Still, Youssef claims the free-speech narrative — often constructed from outside Egypt — does not apply to realities on the ground. She says she has rarely encountered problems with publishing books, even when they are critical of the government.

“I have had problems with censorship of books imported from abroad,” Youssef admits, “problems at the printing house … [but] never with the authorities.” She recounts one such incident — when Kotob Khan was publishing Tariq Ali’s “Shadows of the Pomegranate Tree,” which tells the story of a family during the fall of Islamic Granada in medieval Spain. One of the employees at the printer complained about the novel’s representation of Islamic history. The book was later printed elsewhere.

“That’s one of the reasons I decided to go down to [Tahrir Square] on Jan. 28,” Youssef says, remembering the 2011 revolution’s Day of Rage, when the Mubarak regime began to lose control of Egypt. “For free speech. And not having books banned.”

For Youssef, publishers are publishing just as before. But, she says, the relationship between politics and literature has changed for other reasons. “In terms of the manuscripts I’m receiving, for around a year they’ve all been quite far away from the revolution,” she says. “I don’t think people want to read about it anymore.”

‘The book of the revolution has not yet been written.’

Mohamed Hesham

Merit Publishing

Mohamed Hesham, head of Merit Publishing, is sitting in the office that served as both a shelter and the site of an informal symposium for writers, poets and revolutionaries at the height of the 18 days of the 2011 revolution. On the desk there is a bust with a gas mask wrapped over a Guy Fawkes mask. A surrealist painting of poet Ahmed Fouad Negm, who spent 18 years in prison for criticizing successive Egyptian presidents, stands out on a wall teeming with political posters, paintings and framed photographs.

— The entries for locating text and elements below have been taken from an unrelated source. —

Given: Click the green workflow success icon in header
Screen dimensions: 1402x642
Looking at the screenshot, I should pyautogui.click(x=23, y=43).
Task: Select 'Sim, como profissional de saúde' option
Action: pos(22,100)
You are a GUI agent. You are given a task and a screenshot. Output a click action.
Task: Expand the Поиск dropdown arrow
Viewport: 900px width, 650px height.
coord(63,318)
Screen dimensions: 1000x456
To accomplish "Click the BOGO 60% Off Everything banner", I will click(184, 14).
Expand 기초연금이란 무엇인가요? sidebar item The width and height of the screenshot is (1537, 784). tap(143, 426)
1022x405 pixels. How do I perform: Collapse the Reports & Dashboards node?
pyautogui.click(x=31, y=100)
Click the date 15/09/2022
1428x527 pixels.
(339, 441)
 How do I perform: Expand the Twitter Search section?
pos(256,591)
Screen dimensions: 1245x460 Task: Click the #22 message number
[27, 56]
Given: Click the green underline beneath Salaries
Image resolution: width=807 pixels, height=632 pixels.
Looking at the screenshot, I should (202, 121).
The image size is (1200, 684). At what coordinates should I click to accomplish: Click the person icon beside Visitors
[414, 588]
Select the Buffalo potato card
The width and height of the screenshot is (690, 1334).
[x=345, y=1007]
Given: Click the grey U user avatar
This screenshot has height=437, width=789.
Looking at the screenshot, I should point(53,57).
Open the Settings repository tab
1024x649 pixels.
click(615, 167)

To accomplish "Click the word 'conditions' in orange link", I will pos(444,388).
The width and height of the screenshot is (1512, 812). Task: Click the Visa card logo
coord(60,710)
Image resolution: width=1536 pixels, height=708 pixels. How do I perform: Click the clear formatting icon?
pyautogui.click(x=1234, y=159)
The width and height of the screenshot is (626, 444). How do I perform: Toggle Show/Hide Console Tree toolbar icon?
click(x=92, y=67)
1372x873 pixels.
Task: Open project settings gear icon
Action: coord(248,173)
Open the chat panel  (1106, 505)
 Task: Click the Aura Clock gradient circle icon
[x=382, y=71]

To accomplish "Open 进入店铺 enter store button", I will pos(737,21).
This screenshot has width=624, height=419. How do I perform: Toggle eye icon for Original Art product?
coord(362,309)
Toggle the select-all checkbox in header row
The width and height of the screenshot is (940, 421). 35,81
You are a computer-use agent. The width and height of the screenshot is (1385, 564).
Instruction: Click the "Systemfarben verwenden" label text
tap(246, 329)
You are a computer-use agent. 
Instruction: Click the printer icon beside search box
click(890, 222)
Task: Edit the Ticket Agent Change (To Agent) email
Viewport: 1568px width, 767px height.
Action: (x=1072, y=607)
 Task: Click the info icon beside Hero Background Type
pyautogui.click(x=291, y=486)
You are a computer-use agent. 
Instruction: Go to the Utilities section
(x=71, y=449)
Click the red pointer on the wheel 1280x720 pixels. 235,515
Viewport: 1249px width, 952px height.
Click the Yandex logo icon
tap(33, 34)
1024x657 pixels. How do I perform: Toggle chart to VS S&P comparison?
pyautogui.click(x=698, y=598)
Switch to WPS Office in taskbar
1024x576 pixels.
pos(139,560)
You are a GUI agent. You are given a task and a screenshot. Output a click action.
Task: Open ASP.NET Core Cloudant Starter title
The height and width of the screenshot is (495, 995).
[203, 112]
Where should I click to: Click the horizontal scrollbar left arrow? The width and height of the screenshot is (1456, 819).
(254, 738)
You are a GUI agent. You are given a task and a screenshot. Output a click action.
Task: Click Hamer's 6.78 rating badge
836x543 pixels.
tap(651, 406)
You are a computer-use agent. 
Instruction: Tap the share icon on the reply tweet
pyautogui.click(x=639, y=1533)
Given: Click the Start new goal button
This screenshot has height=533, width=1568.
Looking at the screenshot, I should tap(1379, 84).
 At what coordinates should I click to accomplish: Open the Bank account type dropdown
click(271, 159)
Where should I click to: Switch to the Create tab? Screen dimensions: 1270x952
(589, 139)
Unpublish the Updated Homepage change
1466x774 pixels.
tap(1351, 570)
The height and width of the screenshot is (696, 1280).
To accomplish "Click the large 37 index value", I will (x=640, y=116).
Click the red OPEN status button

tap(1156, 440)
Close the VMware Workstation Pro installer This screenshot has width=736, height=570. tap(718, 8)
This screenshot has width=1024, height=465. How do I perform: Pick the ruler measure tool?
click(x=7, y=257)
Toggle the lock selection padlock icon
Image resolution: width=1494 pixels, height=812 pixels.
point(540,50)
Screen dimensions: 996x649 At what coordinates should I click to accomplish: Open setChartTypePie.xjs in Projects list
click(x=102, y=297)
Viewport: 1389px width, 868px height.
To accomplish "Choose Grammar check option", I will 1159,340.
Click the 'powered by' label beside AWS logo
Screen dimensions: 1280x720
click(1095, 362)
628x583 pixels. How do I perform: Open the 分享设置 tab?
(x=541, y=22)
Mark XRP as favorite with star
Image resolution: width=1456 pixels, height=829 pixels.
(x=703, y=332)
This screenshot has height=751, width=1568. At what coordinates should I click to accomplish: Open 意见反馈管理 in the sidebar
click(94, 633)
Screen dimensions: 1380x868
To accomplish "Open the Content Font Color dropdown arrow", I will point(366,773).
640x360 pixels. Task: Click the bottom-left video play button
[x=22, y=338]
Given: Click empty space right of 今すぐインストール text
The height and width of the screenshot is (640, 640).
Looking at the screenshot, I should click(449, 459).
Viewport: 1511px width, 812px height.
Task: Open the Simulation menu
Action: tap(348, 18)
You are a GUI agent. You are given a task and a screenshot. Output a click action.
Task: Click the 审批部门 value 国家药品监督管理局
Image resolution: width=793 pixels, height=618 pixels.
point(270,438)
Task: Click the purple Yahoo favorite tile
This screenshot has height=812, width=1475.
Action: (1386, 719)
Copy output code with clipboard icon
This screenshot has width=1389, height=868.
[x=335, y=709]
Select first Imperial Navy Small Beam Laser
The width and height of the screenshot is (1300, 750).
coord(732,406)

“The book of the revolution has not yet been written,” Hesham says, sipping from a warm bottle of Stella beer. He has a knack for sage one-liners like this. As he listens to the conversation in silence, he is perusing Facebook.

He claims literature and politics now interact at a remove; politics is the “shadow” behind writing. “Novel and poetry writing always has a distance from the daily political goings-on. There’s always a distance.” He compares this with the immediacy of a Facebook post or a tweet, adding that ultimately the novel will adapt to Egypt’s changing politics.

“It’s a matter of time,” Hesham argues. “Any wave of writing takes a decade to emerge.”

Youssef agrees. “The best works of the revolution haven’t come yet.”

She thinks that a new wave is slowly emerging. “Some kids, all 15, came to me last week and told me they had written a book — one wrote the poetry, another had done the drawing — and they wanted me to evaluate it,” she says. “You see such examples all the time.”

This could be the longer-term literary legacy of 2011, one that is only beginning to emerge, nearly four years later. “The revolution encouraged almost everyone to express themselves,” she says.